Fusion verschoben: Zusammenschluss von AVV und MVV verzögert sich
Der geplante Zusammenschluss zum größten Verkehrsverbund Südbayerns gerät ins Stocken. Wegen massiver Finanzierungslücken und hoher bürokratischer Hürden wird die Fusion von AVV und MVV um mindestens ein Jahr auf Anfang 2028 verschoben.

Letztlich wegen zu wenig Geld wird sich die Fusion von AVV und MVV um mindestens ein Jahr, auf den Jahresbeginn 2028, verzögern, das berichtet die Augsburger Allgemeine. Landrat Martin Sailer betonte, dass den einzelnen Verkehrsverbünden durch die Fusion Verluste entständen.

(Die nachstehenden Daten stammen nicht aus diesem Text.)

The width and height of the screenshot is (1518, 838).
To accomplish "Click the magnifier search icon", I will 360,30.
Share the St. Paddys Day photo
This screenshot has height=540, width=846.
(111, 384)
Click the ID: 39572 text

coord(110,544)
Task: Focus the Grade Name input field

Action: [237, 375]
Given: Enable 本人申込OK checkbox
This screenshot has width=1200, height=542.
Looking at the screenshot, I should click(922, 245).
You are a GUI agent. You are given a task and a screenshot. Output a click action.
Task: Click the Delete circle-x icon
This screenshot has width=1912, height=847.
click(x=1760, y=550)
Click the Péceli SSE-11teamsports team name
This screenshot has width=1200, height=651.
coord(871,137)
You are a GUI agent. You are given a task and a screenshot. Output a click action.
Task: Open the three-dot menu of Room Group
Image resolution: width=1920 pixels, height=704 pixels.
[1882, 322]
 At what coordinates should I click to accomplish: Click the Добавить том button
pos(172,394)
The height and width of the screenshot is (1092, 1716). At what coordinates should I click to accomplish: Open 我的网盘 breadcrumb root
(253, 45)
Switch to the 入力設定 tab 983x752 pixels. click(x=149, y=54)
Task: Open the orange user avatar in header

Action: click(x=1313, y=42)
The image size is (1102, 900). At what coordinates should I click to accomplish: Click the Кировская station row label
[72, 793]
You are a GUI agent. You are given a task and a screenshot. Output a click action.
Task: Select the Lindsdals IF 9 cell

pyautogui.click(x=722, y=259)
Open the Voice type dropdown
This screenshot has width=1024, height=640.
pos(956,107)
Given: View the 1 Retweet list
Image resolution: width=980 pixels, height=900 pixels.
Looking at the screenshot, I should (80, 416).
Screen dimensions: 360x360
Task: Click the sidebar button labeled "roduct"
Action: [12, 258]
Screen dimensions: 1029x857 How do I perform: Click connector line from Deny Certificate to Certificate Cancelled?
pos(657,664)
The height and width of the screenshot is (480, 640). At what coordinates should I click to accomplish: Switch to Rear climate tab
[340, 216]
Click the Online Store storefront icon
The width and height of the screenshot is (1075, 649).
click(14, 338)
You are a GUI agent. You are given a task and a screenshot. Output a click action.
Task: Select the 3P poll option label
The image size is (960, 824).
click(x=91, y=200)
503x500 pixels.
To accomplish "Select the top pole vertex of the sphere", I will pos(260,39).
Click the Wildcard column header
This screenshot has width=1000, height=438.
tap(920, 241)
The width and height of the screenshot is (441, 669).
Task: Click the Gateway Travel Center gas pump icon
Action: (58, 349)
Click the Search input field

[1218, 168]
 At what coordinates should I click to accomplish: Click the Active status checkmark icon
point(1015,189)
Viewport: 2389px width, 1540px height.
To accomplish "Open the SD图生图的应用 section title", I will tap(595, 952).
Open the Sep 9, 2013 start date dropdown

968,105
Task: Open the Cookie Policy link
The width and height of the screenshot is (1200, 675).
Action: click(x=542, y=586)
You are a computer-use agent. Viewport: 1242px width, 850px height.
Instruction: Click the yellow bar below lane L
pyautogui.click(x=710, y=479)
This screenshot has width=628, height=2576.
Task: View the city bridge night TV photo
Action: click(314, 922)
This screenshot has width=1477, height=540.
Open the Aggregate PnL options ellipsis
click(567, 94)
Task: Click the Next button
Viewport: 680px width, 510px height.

Zwar hätte Bayern finanzielle Unterstützung zugesichert, knapp sechs Millionen. Aber knapp drei Millionen davon wären nur für einmalige Umstellungsgebühren, zum Beispiel dem Umrüsten von Automaten. Der Vertrag, der AVV und MVV zum größten Verkehrsverbund Südbayerns machen soll, sei zudem kompliziert: Viele Vermögenswerte müssten deklariert und zugeteilt werden. Außerdem würden Anfang 2027 bereits die Landkreise Dillingen und Donau-Ries dem AVV beitreten, eine weitere Fusion wäre kompliziert.